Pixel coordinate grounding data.
—————
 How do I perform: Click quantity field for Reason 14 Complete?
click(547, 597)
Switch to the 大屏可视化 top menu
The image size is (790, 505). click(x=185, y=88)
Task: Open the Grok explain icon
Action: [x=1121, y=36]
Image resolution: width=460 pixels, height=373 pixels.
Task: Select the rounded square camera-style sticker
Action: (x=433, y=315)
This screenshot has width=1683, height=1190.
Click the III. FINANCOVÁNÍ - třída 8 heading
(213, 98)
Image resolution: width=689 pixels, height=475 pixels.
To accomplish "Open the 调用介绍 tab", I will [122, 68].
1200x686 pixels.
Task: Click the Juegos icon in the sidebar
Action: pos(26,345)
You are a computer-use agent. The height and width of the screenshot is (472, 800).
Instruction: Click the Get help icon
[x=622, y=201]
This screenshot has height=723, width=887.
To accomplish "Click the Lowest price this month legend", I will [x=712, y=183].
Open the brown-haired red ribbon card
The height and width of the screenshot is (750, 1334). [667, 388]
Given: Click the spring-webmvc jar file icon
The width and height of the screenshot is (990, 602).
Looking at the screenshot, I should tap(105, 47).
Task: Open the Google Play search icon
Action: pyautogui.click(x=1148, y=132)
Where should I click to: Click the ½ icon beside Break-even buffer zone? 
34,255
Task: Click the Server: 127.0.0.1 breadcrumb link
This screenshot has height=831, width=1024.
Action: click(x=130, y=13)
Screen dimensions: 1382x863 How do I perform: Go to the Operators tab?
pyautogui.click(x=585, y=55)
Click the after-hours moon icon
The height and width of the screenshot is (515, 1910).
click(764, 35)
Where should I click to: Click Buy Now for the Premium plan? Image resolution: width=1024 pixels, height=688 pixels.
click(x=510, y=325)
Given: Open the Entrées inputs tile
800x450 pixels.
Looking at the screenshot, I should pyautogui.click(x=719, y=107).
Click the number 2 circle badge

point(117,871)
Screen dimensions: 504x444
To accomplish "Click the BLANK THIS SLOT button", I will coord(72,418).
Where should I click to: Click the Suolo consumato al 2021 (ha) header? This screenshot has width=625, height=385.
—————
ACTIVITY.
Retype the entries above exactly as they appear.

EXERCISE RESULT.
 How do I perform: Click quantity field for Reason 14 Complete?
click(547, 597)
Switch to the 大屏可视化 top menu
The image size is (790, 505). click(x=185, y=88)
Task: Open the Grok explain icon
Action: [x=1121, y=36]
Image resolution: width=460 pixels, height=373 pixels.
Task: Select the rounded square camera-style sticker
Action: (x=433, y=315)
This screenshot has width=1683, height=1190.
Click the III. FINANCOVÁNÍ - třída 8 heading
(213, 98)
Image resolution: width=689 pixels, height=475 pixels.
To accomplish "Open the 调用介绍 tab", I will [122, 68].
1200x686 pixels.
Task: Click the Juegos icon in the sidebar
Action: pos(26,345)
You are a computer-use agent. The height and width of the screenshot is (472, 800).
Instruction: Click the Get help icon
[x=622, y=201]
This screenshot has height=723, width=887.
To accomplish "Click the Lowest price this month legend", I will [x=712, y=183].
Open the brown-haired red ribbon card
The height and width of the screenshot is (750, 1334). [667, 388]
Given: Click the spring-webmvc jar file icon
The width and height of the screenshot is (990, 602).
Looking at the screenshot, I should tap(105, 47).
Task: Open the Google Play search icon
Action: pyautogui.click(x=1148, y=132)
Where should I click to: Click the ½ icon beside Break-even buffer zone? 
34,255
Task: Click the Server: 127.0.0.1 breadcrumb link
This screenshot has height=831, width=1024.
Action: click(x=130, y=13)
Screen dimensions: 1382x863 How do I perform: Go to the Operators tab?
pyautogui.click(x=585, y=55)
Click the after-hours moon icon
The height and width of the screenshot is (515, 1910).
click(764, 35)
Where should I click to: Click Buy Now for the Premium plan? Image resolution: width=1024 pixels, height=688 pixels.
click(x=510, y=325)
Given: Open the Entrées inputs tile
800x450 pixels.
Looking at the screenshot, I should pyautogui.click(x=719, y=107).
Click the number 2 circle badge

point(117,871)
Screen dimensions: 504x444
To accomplish "Click the BLANK THIS SLOT button", I will coord(72,418).
Where should I click to: Click the Suolo consumato al 2021 (ha) header? This screenshot has width=625, height=385.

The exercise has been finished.